# WRITTEN PROBLEM
Swap every "Viewport" for "Window" in the items below and write them out again with nothing else altered.

-- START OF INFORMATION SUPPLIED --

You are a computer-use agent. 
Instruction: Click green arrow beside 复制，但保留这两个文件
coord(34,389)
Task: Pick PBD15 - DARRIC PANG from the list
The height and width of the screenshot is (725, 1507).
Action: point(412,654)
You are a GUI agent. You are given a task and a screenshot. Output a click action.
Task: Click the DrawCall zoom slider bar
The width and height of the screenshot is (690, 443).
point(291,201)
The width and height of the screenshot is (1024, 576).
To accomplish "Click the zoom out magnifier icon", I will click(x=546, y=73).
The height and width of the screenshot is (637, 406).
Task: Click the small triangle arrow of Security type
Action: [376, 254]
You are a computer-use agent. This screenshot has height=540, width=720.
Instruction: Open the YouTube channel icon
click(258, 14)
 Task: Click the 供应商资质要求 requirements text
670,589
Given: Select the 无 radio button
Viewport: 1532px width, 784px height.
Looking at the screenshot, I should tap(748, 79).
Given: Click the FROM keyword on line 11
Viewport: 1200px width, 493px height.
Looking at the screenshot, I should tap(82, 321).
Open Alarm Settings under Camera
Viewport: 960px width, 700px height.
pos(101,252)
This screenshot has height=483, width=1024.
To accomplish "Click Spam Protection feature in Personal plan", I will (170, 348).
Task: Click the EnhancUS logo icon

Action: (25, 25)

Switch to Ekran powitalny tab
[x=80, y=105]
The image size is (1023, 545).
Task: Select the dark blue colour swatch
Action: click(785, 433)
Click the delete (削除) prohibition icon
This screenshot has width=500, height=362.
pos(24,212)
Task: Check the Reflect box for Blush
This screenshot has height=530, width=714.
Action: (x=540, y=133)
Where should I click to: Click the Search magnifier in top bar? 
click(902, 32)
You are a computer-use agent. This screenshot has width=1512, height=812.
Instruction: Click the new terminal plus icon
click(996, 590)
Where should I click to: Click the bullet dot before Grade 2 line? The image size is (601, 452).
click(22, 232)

-- END OF INFORMATION SUPPLIED --

# FINISHED TASK
You are a computer-use agent. 
Instruction: Click green arrow beside 复制，但保留这两个文件
coord(34,389)
Task: Pick PBD15 - DARRIC PANG from the list
The height and width of the screenshot is (725, 1507).
Action: point(412,654)
You are a GUI agent. You are given a task and a screenshot. Output a click action.
Task: Click the DrawCall zoom slider bar
The width and height of the screenshot is (690, 443).
point(291,201)
The width and height of the screenshot is (1024, 576).
To accomplish "Click the zoom out magnifier icon", I will click(x=546, y=73).
The height and width of the screenshot is (637, 406).
Task: Click the small triangle arrow of Security type
Action: [376, 254]
You are a computer-use agent. This screenshot has height=540, width=720.
Instruction: Open the YouTube channel icon
click(258, 14)
 Task: Click the 供应商资质要求 requirements text
670,589
Given: Select the 无 radio button
Window: 1532px width, 784px height.
Looking at the screenshot, I should tap(748, 79).
Given: Click the FROM keyword on line 11
Window: 1200px width, 493px height.
Looking at the screenshot, I should tap(82, 321).
Open Alarm Settings under Camera
Window: 960px width, 700px height.
pos(101,252)
This screenshot has height=483, width=1024.
To accomplish "Click Spam Protection feature in Personal plan", I will (170, 348).
Task: Click the EnhancUS logo icon

Action: (25, 25)

Switch to Ekran powitalny tab
[x=80, y=105]
The image size is (1023, 545).
Task: Select the dark blue colour swatch
Action: click(785, 433)
Click the delete (削除) prohibition icon
This screenshot has width=500, height=362.
pos(24,212)
Task: Check the Reflect box for Blush
This screenshot has height=530, width=714.
Action: (x=540, y=133)
Where should I click to: Click the Search magnifier in top bar? 
click(902, 32)
You are a computer-use agent. This screenshot has width=1512, height=812.
Instruction: Click the new terminal plus icon
click(996, 590)
Where should I click to: Click the bullet dot before Grade 2 line? The image size is (601, 452).
click(22, 232)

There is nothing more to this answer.